Not long after the night at the tree, I started counseling at a therapy center tucked behind an arbor. I walked past the trickling fountain and entered the building; its tidy waiting area was freshly painted and furnished. A plaque hung above the receptionist’s window. The center had recently been renovated, it said, and the renovation project was called the Tree of Life.

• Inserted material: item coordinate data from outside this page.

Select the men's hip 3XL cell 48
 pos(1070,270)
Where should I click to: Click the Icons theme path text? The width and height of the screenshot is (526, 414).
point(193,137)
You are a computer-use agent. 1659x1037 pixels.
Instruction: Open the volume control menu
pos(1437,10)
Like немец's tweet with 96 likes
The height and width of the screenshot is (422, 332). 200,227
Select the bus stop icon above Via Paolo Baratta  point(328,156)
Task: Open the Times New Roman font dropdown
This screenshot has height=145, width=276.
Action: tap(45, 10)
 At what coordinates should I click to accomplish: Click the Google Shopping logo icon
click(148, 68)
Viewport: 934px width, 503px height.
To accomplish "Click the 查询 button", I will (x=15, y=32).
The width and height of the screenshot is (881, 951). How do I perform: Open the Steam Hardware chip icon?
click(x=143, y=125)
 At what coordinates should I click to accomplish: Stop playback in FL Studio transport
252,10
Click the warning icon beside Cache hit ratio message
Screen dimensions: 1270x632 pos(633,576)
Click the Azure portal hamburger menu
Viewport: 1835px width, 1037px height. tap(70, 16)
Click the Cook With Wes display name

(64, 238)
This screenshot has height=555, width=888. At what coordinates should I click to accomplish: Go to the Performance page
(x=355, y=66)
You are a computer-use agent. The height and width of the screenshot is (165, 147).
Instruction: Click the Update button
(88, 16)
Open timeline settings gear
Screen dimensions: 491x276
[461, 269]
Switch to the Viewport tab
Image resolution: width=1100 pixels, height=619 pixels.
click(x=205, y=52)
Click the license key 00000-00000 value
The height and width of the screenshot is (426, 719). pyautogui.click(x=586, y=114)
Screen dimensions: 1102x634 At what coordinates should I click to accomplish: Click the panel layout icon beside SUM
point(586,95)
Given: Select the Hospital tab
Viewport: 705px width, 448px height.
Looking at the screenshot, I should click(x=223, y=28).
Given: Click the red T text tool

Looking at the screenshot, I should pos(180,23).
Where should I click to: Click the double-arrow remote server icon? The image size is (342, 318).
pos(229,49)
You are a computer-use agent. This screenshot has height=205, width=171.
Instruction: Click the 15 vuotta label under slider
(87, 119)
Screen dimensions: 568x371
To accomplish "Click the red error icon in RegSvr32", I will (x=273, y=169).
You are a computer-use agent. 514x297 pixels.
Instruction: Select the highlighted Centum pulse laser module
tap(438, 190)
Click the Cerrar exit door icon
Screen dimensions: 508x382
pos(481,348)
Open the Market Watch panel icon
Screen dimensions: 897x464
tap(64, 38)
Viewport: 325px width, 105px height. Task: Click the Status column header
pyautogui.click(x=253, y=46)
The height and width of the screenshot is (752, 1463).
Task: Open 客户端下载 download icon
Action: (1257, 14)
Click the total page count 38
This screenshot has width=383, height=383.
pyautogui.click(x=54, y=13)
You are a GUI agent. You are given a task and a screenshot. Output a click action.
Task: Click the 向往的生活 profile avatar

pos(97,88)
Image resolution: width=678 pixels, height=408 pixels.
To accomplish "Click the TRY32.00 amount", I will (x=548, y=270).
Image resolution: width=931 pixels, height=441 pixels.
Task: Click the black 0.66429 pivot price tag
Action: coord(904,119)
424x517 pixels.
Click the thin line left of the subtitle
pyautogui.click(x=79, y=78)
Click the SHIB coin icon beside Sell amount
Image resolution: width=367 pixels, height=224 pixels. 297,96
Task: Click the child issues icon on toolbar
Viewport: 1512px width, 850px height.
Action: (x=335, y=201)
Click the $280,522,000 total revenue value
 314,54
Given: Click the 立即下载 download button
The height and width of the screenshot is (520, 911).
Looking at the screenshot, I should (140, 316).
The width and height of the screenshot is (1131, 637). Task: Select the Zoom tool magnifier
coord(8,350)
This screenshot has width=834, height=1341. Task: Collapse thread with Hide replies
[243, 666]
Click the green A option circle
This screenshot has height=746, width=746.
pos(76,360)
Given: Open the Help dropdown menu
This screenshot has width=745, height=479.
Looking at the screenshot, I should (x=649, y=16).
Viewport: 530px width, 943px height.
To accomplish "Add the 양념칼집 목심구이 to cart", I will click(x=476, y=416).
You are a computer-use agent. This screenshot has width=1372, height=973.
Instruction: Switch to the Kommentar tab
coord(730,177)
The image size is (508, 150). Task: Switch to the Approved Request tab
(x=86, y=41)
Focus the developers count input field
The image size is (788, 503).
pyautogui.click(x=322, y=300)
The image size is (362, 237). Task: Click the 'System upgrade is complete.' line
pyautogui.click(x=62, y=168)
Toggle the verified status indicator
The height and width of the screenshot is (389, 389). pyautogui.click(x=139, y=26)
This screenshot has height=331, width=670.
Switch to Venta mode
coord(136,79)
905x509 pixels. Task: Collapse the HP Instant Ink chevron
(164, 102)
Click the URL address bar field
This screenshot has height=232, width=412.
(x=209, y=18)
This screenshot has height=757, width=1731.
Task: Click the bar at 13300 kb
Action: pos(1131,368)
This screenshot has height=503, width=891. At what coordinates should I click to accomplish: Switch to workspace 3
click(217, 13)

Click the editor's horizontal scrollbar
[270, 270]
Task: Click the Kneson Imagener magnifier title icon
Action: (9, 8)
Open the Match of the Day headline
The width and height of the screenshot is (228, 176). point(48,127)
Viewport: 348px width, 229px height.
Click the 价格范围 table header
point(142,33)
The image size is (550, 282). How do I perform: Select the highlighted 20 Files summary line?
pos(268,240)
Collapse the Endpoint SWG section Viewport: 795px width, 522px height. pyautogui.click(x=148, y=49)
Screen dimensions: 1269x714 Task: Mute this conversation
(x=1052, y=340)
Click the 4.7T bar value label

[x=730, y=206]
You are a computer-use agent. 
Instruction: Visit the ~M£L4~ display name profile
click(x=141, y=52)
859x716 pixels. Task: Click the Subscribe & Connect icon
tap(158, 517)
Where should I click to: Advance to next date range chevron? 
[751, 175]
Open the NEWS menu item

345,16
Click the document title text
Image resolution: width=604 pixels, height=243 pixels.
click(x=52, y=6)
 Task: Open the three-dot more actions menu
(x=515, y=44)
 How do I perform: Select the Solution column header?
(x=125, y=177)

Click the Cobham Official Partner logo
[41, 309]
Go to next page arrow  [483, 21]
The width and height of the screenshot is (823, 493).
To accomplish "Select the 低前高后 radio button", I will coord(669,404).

My therapist, after five minutes of listening to me talk, said “You have losses that you haven’t grieved yet. And you can’t lump them together.” The person I was when I left New York, she said, was gone. That person deserved to be mourned, I suppose.
14.
I have often thought of that live oak tree in Montrose as my witness, waving to me from a life I’ve left. Though I was a street preacher before the night that began at the tree, the night we met Claire, I was never a street preacher again. I had sung the songs and said the words and believed that they were good, but after the tree, my language changed. The way I understood the power of language, the power of pronouns, changed. The way I thought about people who lived outside of my subculture changed. The tree knew who I was and who I was becoming: someone between worlds. Someone moving away from the fixed, from certainty, and slowly toward—toward what, I’m not sure. The tree is still talking. I lean in to listen.